EXERCISE TEXT =>

Failing to posses such motivation can lead to unhappiness and dissatisfaction. It spreads from having these feelings associated at first with individual things (not bothering to revise, for example) to spreading through other parts of life in a downward spiral of sorts. It’s important to posses a grounded sense of determination to lead a happier, more fulfilling life.
Motivation is a victim of infinite regress. To be in a frame of mind to take action about becoming motivated…requires the motivation to do so. It’s like when you see nicotine patches advertised and it’s mentioned that it requires willpower. The same applies here-you have to want to make a change
With that in mind, here are 3 things that might help you to regain some of that lost steam:
1) Make sense of what is stopping you from doing things.
When it comes to being reluctant to do something, it is often a good idea to stop and ask yourself why you feel that way in the first place. For example, with revision, why am I so reluctant to want to do it? It’s worth taking a moment to write down an summation of the situation you are in, and work out what’s getting in the way of actually doing the things that you need to do. Clarity often brings about renewed ambition.

EXCERPTED RECORDS =>

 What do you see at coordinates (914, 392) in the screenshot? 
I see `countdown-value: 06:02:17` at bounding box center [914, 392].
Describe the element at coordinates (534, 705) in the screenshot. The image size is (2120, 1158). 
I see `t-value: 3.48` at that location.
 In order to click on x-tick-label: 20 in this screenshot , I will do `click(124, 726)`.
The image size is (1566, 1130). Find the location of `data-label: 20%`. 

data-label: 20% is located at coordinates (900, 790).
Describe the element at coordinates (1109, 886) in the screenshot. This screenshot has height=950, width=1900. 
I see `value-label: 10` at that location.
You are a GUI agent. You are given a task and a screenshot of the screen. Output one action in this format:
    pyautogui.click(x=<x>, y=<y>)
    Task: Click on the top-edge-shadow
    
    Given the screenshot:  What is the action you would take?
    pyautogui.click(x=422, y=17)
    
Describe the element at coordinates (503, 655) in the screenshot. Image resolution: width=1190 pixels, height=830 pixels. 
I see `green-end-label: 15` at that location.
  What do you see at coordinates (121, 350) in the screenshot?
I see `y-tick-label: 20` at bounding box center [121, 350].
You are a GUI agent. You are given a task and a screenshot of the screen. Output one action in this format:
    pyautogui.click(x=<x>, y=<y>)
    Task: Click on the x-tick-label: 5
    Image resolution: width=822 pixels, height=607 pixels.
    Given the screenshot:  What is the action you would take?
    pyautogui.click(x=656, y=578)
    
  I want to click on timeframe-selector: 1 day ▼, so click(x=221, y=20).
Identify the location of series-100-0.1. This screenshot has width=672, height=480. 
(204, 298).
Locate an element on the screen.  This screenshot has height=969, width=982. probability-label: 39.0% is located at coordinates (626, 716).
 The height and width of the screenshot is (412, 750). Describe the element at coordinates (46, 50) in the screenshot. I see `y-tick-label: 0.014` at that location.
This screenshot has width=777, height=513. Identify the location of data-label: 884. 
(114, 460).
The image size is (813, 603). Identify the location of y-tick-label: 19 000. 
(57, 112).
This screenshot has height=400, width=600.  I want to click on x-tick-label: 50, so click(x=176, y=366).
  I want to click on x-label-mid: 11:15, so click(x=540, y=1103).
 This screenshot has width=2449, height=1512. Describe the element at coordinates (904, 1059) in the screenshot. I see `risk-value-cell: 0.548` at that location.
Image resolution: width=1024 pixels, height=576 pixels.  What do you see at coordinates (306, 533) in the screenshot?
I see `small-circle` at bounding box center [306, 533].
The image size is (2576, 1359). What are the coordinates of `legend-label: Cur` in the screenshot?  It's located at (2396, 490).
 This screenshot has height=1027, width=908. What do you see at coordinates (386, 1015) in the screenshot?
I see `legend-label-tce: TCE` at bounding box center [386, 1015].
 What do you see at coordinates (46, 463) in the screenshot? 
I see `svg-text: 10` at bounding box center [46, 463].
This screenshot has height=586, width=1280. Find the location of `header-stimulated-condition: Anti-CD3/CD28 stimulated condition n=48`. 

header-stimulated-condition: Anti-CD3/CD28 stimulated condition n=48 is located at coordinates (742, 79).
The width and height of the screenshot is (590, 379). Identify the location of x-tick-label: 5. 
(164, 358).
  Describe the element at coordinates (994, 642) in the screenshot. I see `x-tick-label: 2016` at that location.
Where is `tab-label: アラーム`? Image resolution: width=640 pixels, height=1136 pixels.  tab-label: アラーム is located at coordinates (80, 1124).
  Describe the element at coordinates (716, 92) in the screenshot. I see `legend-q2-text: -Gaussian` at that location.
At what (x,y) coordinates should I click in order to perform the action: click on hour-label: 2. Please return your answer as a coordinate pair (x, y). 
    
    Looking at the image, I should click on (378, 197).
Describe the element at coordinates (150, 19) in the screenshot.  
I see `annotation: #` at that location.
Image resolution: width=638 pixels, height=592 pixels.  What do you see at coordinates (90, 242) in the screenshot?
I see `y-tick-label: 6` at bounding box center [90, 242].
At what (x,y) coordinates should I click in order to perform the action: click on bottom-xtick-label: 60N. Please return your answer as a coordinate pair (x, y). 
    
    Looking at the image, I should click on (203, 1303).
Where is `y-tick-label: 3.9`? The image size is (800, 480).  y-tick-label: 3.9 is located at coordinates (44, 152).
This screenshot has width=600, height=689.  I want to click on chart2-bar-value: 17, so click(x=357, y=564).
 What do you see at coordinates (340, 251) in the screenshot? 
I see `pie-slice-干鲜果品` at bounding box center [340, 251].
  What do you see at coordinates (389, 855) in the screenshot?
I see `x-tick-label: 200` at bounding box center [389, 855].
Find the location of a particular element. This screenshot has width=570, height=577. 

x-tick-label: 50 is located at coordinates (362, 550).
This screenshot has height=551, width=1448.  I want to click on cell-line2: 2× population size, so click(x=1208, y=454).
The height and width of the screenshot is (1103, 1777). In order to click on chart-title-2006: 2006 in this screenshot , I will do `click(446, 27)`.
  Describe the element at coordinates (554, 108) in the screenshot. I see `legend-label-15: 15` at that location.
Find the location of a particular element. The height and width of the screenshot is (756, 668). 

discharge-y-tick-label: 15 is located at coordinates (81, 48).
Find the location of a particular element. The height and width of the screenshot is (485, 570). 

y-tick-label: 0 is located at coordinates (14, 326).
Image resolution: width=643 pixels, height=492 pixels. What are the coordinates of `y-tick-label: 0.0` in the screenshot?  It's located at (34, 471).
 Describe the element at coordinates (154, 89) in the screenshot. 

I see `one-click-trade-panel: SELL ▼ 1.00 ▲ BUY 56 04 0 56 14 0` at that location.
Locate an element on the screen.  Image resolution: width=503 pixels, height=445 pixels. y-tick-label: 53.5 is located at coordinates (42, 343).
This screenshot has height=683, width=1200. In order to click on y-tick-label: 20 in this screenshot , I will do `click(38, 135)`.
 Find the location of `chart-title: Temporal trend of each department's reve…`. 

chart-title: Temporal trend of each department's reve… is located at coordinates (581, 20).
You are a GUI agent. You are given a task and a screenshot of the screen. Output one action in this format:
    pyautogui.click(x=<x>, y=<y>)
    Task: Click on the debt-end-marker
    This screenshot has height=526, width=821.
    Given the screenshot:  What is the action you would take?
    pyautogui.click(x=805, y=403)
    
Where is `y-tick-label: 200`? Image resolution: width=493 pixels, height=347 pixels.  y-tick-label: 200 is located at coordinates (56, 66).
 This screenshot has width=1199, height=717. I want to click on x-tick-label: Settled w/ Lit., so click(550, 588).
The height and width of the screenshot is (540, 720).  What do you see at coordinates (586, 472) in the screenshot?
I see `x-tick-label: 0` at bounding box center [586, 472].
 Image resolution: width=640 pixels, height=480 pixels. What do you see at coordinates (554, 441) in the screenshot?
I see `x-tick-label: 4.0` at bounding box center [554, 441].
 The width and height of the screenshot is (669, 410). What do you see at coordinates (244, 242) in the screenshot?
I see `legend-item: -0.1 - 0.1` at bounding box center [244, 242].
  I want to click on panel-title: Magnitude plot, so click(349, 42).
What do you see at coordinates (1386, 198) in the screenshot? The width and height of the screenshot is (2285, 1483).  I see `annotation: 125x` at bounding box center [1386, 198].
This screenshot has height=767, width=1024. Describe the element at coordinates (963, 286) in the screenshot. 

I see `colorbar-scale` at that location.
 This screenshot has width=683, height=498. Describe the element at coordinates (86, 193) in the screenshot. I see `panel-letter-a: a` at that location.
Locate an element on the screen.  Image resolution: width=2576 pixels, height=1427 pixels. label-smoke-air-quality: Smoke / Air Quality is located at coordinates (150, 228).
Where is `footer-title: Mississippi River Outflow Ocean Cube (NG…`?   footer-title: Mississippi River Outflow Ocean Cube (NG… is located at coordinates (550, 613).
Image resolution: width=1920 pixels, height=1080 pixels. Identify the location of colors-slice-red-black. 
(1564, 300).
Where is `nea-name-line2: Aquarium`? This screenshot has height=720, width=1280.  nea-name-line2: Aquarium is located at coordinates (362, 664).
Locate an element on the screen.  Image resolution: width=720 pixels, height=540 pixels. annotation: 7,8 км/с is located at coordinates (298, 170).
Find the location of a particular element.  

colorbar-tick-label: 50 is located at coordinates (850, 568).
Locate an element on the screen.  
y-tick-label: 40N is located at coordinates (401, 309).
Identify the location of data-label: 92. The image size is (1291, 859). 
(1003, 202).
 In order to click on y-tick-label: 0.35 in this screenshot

WORK TO BE COMPLETED =>
Continue the passage about losing and regaining motivation, starting right after its final sentence.

RESULT =>
2) Don’t bite off more than you can chew.
When we are faced with a task, like the example of revision, it can often seem insurmountable. Getting into the sort of mentality of being overwhelmed can lead to unproductiveness, a failure to achieve what one wants that results in a final flurry panic.A good way of taking on a task that at first seems like a big challenge is to break it down into smaller parts that can be tackled individually: designating ways to deal with each one will provide a solid structure to work with, incorporating what obstacles or other commitments that will need addressing. Again, writing these things down and organising a calendar are particularly of use here, as it forms a map to help glide through each thing you need to complete with a clarity that adds a focus and drive to a day.
3) Assessing realism through inspiration.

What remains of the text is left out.